Spacewalk 2.3 released

After Red Hat Satellite 5.7 was released 3 months ago Spacewalk version 2.3 was published on 14th of april 2015 after 9 months of development. Like the commercial spin-off the recent management suite also offers a more modern web-interface. With version 2.2 this interface's user experience was overhauled by HTML5, jQuery and Bootstrap. Die updated web-interface is well-arranged and more functional.

Enterprise Linux 7 systems can now be used as Spacewalk server - due to missing packages and broken package dependencies this was not possible in the previous release and it was necessary to use a EL6 host. EL7 clients were already supported - now it is also supported to manage Fedora 21 clients.

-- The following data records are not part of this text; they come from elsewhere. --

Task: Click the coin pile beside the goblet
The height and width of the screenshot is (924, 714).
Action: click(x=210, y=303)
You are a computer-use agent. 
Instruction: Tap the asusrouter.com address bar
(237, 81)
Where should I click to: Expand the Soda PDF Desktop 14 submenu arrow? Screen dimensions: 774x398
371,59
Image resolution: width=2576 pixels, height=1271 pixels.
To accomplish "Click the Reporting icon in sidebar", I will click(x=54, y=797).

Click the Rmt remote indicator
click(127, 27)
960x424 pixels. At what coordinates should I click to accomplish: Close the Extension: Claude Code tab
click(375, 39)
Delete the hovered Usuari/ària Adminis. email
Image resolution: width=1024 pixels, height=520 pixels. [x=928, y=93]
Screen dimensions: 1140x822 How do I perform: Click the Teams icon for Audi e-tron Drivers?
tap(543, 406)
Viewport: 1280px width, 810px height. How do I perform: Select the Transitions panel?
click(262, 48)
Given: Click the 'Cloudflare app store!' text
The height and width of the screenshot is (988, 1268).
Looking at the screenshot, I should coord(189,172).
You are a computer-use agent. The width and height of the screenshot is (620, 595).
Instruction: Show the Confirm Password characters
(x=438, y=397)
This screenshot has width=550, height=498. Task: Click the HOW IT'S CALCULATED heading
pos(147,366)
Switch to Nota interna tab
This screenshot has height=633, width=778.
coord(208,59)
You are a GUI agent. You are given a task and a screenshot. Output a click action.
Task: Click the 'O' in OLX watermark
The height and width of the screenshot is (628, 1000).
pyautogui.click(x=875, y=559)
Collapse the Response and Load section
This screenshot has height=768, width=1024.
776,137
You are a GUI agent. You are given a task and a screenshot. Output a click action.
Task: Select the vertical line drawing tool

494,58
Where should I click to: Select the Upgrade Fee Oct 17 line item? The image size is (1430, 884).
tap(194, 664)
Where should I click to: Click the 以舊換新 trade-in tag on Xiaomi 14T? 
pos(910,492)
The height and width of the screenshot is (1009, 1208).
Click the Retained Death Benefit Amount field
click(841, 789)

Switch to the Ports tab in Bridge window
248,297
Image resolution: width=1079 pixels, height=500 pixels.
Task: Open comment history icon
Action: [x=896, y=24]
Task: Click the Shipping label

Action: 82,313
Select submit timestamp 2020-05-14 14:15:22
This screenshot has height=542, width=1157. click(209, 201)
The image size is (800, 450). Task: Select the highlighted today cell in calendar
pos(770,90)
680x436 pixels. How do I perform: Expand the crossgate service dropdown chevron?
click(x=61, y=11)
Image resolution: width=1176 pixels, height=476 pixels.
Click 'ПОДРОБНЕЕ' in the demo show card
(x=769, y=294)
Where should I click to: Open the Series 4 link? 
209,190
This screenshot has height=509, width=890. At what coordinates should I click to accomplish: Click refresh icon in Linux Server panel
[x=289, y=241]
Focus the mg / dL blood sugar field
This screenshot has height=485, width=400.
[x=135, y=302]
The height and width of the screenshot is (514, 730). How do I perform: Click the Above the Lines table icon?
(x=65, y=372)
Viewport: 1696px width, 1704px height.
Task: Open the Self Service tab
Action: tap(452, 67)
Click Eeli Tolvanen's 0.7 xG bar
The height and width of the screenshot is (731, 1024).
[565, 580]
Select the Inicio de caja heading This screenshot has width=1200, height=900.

The web-interface now uses Java calls instead of Perl calls. In this context several new API calls were added:

  • activationkey.clone - clone an activation key
  • configchannel.deployAllSystems - deploy configuration files on all registered systems
  • kickstart.listKickstartableTreeChannels - list all kickstartable trees
  • kickstart.profile.getAvailableRepositories - lists all available software channels of a kickstart profile
  • kickstart.profile.getRepositories - lists linked software channels of a kickstart profile
  • kickstart.profile.getVirtualizationType - lists virtualization type of a kickstart profile
  • kickstart.profile.setRepositories - links software channels to a kickstart profile
  • kickstart.profile.setVirtualizationType - sets virtualization type of a kickstart profile
  • system.unentitle - removes all entitlements of a system
  • user.setErrataNotifications - sets or removes errata notifications

The full API-documentation as well as the release notes can be found on the Spacewalk website.

In accordance with the annotation of the last Spacewalk version the monitoring functionality and Solaris support were dropped. This is a difference between Spacewalk and Red Hat Satellite 5.7 - this product still offers this functionality. I advocate this development as these functions were kind of rudimentary and weren't updated for a long time. Even for small landscapes the monitoring function was often too inflexible - using alternatives like Nagios or Icinga offers more functionality. Proprietary UNIX systems like Solaris are becoming less important - in private as well as enterprise segments. Dropping this support was only a question of time.

In summary 220 bugs were fixed since the last release, the development process for the next version 2.4 has already begun.